What’s in a language? Apparently a lot if you are intending to be a truly global company.
Imagine you are a Japanese employee of a large, international Japanese company, working in Japan. One morning your CEO announces that in order to be globally successful, the new corporate language, as of tomorrow, is English – and English only.
Imagine coming into work the next day to find all the elevator directories in English, the cafeteria menu in English – everything English. All communications (meetings, casual conversations, emails, trainings, presentations, and so on) were to be conducted entirely in English.
This mandate by Hiroshi Mikitani, CEO of the high-tech giant Rakuten in March of 2010 fundamentally changed the company, and perhaps the ground rules for global companies, forever.
It was a shock to the system to be sure. But with the goal of all employees scoring at least 650 out of 990 points on the TOEIC (Test of English for International Communication) in just over five years, Rakuten has exceeded the goal, going from having only one in ten Japanese employees functional in English to having an average score of over 800!
Mikutani called it Englishnization – for “one language, one team.” His philosophy is that this frees the company to hire the best and the brightest from all over the world rather than from a small Japanese pool (81% of engineers in Tokyo come from outside Japan) and that the enterprise also greatly benefits from the diverse ideas this pool provides. Indeed, it has become not just a forward-thinking company, but an agile, versatile, outward-looking entity. Any employee can call anyone anywhere and know that they will communicate in a common language which speeds up all international communications and activities.
Why English when it does not have the largest (or even second largest) population of native speakers? Because with 1.5 billion learners it is, by far, the most commonly studied foreign language in the world.
But this is NOT the most interesting part of the story. Tsedal Neeley, an associate professor at Harvard Business School and author of The Language of Global Success, gives us an in-depth look at what Englishnization has meant for Rakuten. From her 650 employee interviews, 3,000 employee surveys, and research of more than 20,000 pages of Rakuten corporate data, she has discovered that the employees are united not only by a common language, but as a consequence of this, they are united by a common experience: as being “expats,” either linguistic or cultural.
She describes the three groups this way:
• Linguistic expats: Japanese who have to give up their native language in the workplace
• Cultural expats: native English speakers who now have a new, transparent, foreign corporate culture
• Linguistic-cultural expats: those who are neither native English speakers nor from the company’s home culture (Japan)
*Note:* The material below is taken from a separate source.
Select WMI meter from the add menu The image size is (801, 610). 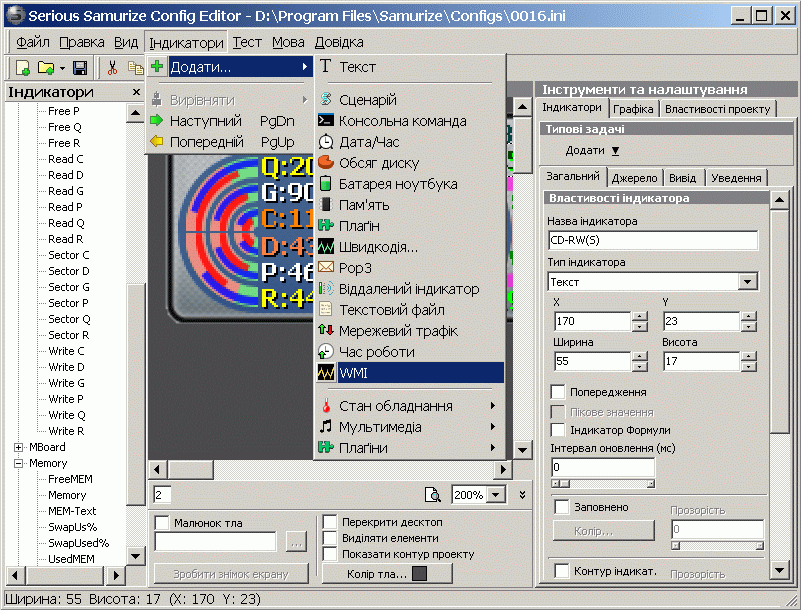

And who had the easiest time of it? The linguistic-cultural expats, who were ready to adapt.
And the toughest time? The cultural expats who struggle with the company’s corporate values now that, without the language barrier, they are more easily communicated.
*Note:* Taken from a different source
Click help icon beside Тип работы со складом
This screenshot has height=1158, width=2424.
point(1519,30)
Neely shows how future success will be based on having a common language, a global outlook, and a desire to collaborate across linguistic and cultural borders. After all, future success will most certainly be based on a knowledge economy.
“Englishnization is critical—not important, but critical. Japanese global companies are all product-driven like Toyota, Panasonic, and Sony, but the industry is changing: you cannot just export the hardware and make money anymore. You need to develop a global organization or your company will be dead in 10 years.” - Hiroshi Mikitani, CEO of high-tech giant Rakuten.
Friends at Toyota, Panasonic and Sony: What do you say?